(SUPPLIED MATERIAL)

┄┄┄┄┄┄

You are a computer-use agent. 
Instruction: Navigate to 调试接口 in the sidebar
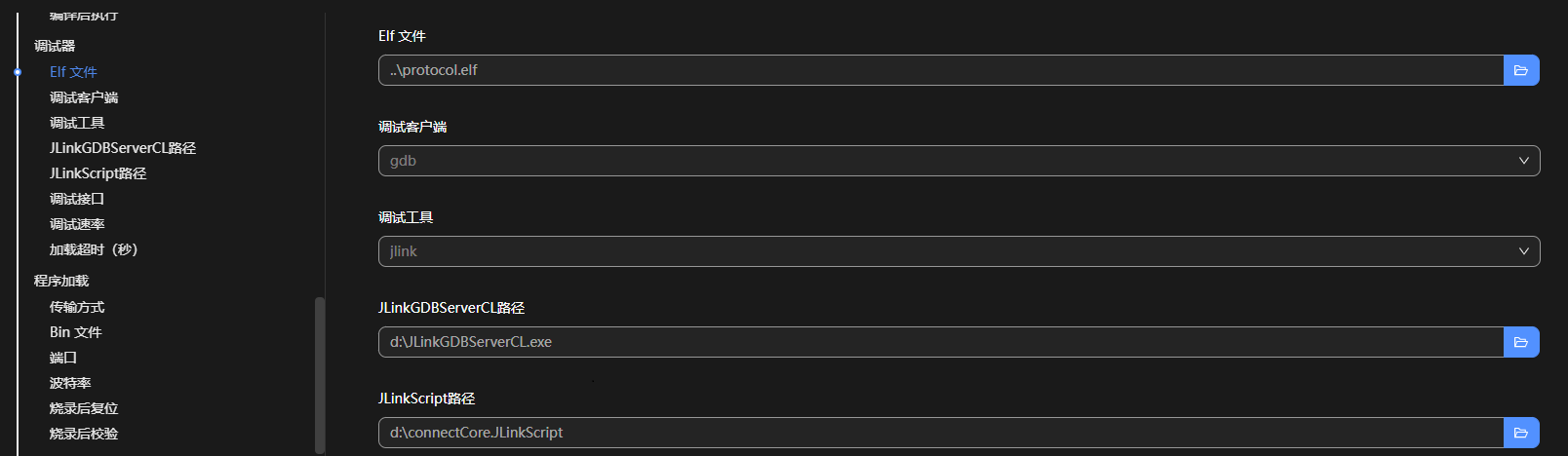(77, 199)
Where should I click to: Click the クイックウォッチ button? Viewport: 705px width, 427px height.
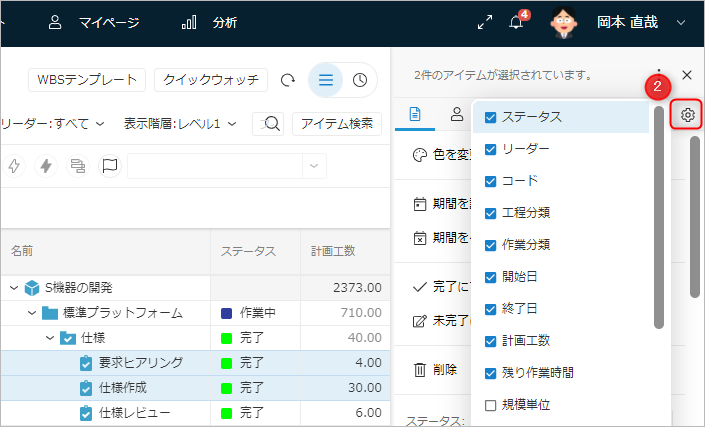pyautogui.click(x=211, y=80)
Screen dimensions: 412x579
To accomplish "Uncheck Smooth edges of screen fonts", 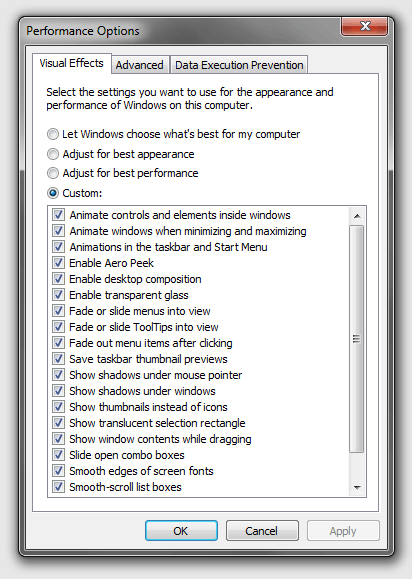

┄┄┄┄┄┄

(INSTRUCTIONS FOR THE TASK)
Write out each line of the data above as a JSON list of strings, one string per line. Skip blank lines and leave the pictures out.

(TASK RESULT)
[
  "You are a computer-use agent. ",
  "Instruction: Navigate to 调试接口 in the sidebar",
  "(77, 199)",
  "Where should I click to: Click the クイックウォッチ button? Viewport: 705px width, 427px height.",
  "pyautogui.click(x=211, y=80)",
  "Screen dimensions: 412x579",
  "To accomplish \"Uncheck Smooth edges of screen fonts\", "
]